Personal information
- Full name: Bradley Don Adkins
- Born: December 30, 1993 (age 32) Lubbock, Texas, U.S.
- Home town: Idalou, Texas, U.S.
- Height: 6 ft 3 in (191 cm)

Sport
- Country: United States
- Sport: Track and field
- Event: High Jump
- College team: Texas Tech

= Bradley Adkins =

American track and field athlete (born 1993)

Bradley Don Adkins (born December 30, 1993), is an American track and field athlete who competes in the high jump.

==Early life==
Adkins attended Idalou High School where he lettered four years in the high jump, long jump, triple jump, and hurdles. He was named the 2A Athlete of the Year in Texas during both the 2010 and 2011 season. He also played football and basketball winning state championships in both sports.

==College career==
Adkins was the 2014 Outdoor High Jump Champion in the NCAA Big 12 Conference.

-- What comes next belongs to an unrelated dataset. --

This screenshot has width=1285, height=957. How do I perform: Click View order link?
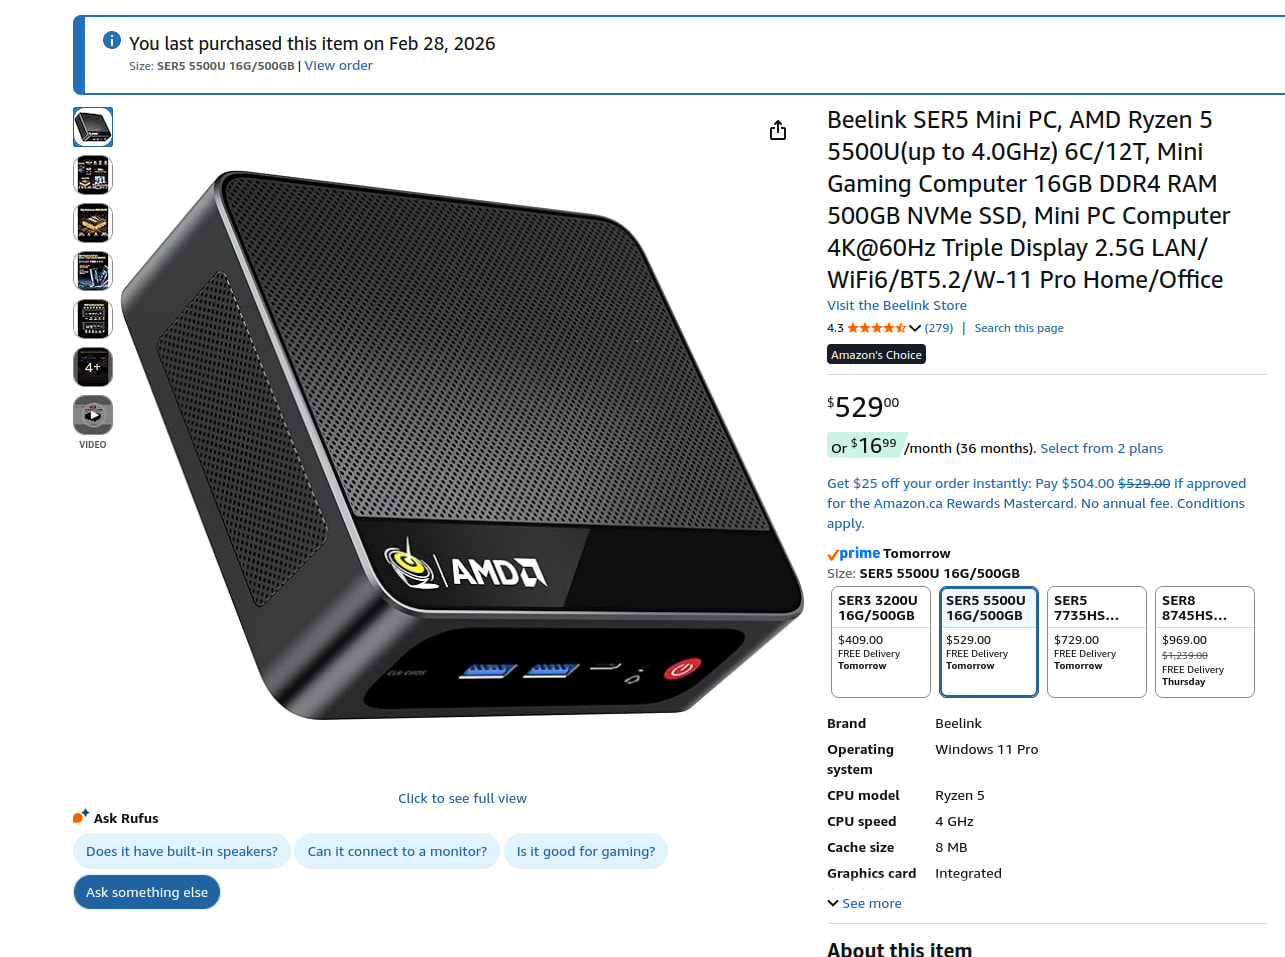[339, 65]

In February 2016, Adkins was named the Big 12 Men's Track & Field Athlete of the week after a strong performance in Albuquerque. It was his first weekly honor.

In July 2016, Adkins had a third-place finish in the high jump at the US Olympic Trials which automatically earned him a trip to the 2016 Olympic Games in Rio de Janeiro. He became the first Red Raider to compete at the Olympic Games in the high jump.

==Personal life==
He is the son of Shannon and Beverly Adkins. He has two brothers. His father is a third-generation cotton farmer and planted his first farm in 1991.

He joined Fellowship of Christian Athletes at the start of 2020 where he was an Area Representative. His focus was serving middle school campuses around Lubbock. Additionally, he served as a Chaplain at Texas Tech University.